CreditNature method receives independent accreditation

Published 14:35 on April 24, 2024  /  Last updated at 14:35 on April 24, 2024  / Thomas Cox /  Biodiversity, EMEA, International

CreditNature has achieved a “world first” by receiving accreditation from an independent accounting framework for its ecosystem restoration methodology, in a move that could help scale nature markets, it said Wednesday.

CreditNature has achieved a “world first” by receiving accreditation from an independent accounting framework for its ecosystem restoration methodology, in a move that could help scale nature markets, it said Wednesday.

Sydney-based non-profit Accounting for Nature has accredited CreditNature’s method for measuring the recovery of land-based ecosystems in restoration projects in Europe.

Accounting for Nature has a catalogue of accredited methodologies for classes of native vegetation, native fauna, and soil – but CreditNature’s framework is the first on ecosystems specifically it has approved.

“The method will be used to baseline, forecast and validate changes in ecosystem condition on a range of landholdings, and the ecosystem condition units generated will be connected to nature credits initially,” said Cain Blythe, CEO of CreditNature.

“We are currently testing a footprint calculator with corporates to enable them to determine how to set nature positive targets, and work out how many nature credits to invest in,” he told Carbon Pulse.

The method has been applied on over 20,000 hectares of land in Scotland and England, with a potential pipeline of 100,000 ha that could use it in future, Blythe said.

“We are in advanced discussions with corporates and financial institutions regarding the use of the method in relation to investment into nature restoration, and generation of nature credits.”

The accredited method has the potential to “significantly scale nature markets”, CreditNature said in a press release.

BEYOND SCOTLAND

CreditNature has won a CivTech contract from the Scottish government to establish a market for private biodiversity investment, with its first credits set to issue from the country using the Natural Asset Recovery Investment Analytics (NARIA) framework.

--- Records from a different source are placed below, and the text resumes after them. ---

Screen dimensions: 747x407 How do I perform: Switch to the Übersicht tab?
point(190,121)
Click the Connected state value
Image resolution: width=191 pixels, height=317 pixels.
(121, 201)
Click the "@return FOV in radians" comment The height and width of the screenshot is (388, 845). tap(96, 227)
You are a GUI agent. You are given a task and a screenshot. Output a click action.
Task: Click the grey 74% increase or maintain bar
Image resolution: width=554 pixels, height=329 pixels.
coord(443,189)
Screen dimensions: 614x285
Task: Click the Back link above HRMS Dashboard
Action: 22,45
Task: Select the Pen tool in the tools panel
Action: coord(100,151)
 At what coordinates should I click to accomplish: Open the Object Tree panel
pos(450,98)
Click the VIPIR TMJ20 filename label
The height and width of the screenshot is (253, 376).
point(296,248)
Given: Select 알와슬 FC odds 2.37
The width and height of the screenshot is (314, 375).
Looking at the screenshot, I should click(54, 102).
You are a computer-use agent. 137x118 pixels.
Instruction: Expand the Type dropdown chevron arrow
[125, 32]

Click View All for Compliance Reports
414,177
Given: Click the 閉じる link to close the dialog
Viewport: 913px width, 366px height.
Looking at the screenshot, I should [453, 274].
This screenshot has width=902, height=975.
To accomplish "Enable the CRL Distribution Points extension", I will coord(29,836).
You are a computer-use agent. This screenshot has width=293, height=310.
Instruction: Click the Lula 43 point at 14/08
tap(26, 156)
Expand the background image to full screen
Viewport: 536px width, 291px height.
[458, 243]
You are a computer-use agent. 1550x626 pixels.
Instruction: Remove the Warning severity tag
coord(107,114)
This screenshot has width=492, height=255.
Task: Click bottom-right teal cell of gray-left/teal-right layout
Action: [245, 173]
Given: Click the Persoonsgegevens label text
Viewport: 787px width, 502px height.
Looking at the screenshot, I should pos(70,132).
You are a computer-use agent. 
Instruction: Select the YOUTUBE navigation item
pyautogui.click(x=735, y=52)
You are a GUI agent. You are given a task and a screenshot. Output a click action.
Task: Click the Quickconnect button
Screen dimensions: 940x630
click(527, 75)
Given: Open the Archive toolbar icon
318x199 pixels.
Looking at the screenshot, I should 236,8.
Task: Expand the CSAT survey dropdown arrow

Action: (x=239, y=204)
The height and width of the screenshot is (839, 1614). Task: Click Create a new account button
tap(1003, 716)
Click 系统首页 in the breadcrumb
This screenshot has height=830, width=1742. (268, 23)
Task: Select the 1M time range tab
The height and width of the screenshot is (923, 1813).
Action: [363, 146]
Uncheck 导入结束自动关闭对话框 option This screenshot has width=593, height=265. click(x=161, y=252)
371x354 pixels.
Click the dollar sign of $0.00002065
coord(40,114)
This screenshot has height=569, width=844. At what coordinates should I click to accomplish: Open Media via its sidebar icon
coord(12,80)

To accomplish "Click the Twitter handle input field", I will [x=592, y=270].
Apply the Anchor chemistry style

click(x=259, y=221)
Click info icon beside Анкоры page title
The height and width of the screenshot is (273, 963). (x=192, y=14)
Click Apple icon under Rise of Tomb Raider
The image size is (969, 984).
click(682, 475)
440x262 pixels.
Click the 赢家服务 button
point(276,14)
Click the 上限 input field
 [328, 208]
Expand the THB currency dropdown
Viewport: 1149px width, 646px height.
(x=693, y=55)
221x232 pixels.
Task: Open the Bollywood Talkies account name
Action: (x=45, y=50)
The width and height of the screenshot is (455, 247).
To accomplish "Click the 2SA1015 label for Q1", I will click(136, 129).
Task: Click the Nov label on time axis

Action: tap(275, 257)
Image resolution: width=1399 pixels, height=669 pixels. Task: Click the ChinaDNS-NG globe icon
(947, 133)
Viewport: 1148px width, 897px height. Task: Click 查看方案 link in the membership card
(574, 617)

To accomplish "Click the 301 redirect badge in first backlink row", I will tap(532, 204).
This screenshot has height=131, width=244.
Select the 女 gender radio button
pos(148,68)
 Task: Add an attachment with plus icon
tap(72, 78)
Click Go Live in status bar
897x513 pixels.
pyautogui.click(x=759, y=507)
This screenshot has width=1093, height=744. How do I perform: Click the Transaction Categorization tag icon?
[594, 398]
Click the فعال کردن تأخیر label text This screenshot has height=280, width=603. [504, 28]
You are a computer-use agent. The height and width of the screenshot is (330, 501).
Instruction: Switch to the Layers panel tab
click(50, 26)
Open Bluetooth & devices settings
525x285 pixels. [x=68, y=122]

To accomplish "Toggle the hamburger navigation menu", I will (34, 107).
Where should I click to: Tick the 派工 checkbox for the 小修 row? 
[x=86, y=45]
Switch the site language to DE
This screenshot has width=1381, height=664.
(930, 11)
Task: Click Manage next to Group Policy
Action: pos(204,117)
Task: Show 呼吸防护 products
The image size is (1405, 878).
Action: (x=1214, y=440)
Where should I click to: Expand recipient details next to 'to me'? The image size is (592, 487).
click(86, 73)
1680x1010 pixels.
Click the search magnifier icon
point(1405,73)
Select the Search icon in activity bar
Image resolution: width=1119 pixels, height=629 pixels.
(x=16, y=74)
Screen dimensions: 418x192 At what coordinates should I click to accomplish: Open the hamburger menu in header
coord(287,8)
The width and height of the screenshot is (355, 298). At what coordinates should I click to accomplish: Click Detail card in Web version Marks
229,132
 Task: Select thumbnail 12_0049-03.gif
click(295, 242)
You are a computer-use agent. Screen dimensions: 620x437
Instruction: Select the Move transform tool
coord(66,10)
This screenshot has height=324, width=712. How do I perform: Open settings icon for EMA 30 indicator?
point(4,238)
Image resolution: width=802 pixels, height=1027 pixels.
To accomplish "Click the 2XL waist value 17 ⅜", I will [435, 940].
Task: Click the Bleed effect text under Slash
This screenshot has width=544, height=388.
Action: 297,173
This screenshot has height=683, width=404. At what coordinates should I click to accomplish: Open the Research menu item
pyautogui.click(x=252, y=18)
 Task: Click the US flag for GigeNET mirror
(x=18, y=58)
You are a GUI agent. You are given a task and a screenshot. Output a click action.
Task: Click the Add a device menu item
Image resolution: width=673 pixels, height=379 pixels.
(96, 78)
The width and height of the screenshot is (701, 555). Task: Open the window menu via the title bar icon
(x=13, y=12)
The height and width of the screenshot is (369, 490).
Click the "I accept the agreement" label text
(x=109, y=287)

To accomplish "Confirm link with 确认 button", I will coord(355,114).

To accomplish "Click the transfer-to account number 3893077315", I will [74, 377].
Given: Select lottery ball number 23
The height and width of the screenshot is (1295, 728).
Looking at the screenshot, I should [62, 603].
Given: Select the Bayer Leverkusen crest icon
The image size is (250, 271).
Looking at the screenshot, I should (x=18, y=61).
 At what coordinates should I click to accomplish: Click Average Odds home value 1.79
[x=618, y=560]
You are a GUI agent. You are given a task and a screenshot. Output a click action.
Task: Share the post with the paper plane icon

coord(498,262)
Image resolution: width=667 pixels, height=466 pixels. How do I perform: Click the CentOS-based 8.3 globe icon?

“CreditNature receiving accreditation from Accounting for Nature is an important step to ensuring that nature credits meet our high standards,” Peter Phillips, head of natural capital land management policy for the Scottish government, said in a statement.

“We welcome this achievement which, via our CivTech challenge with CreditNature, will help Scotland to keep pace with global developments in biodiversity markets and continue to lead innovation in this space.”

CreditNature is using its ecosystem restoration methodology in two investable projects and multiple pilots in Scotland, Blythe said.

As the accreditation covers Europe, CreditNature is exploring options for exporting the model to other countries on the continent, he said.

Last week, Scotland reiterated its support for biodiversity credits in exploratory plans for how it will create a flow of investable natural capital initiatives.

STANDARDISED SCORING

CreditNature’s method for measuring ecosystem conditions, part of its NARIA framework, enables the disclosure of “consistent, time-verified reporting of ecosystem integrity”, it said in a press release.

The method measures the indicators of bird trait diversity, predator-prey interaction, landscape connectivity, vegetation spatial diversity, using both remote sensing and field data.

Underpinned by Accounting for Nature’s key metric, Econd – used by several other accredited methodologies – CreditNature’s method scores ecosystems from 0, fully degraded, to 100, best possible state.

Econd aims to deliver a standardised scoring system ensures consistency across landscapes globally, according to Accounting for Nature.

While attention to the voluntary biodiversity credit market has ramped up after the 2022 Kunming-Montreal Global Biodiversity Framework (GBF), most companies are still reluctant to translate their interest into transactions.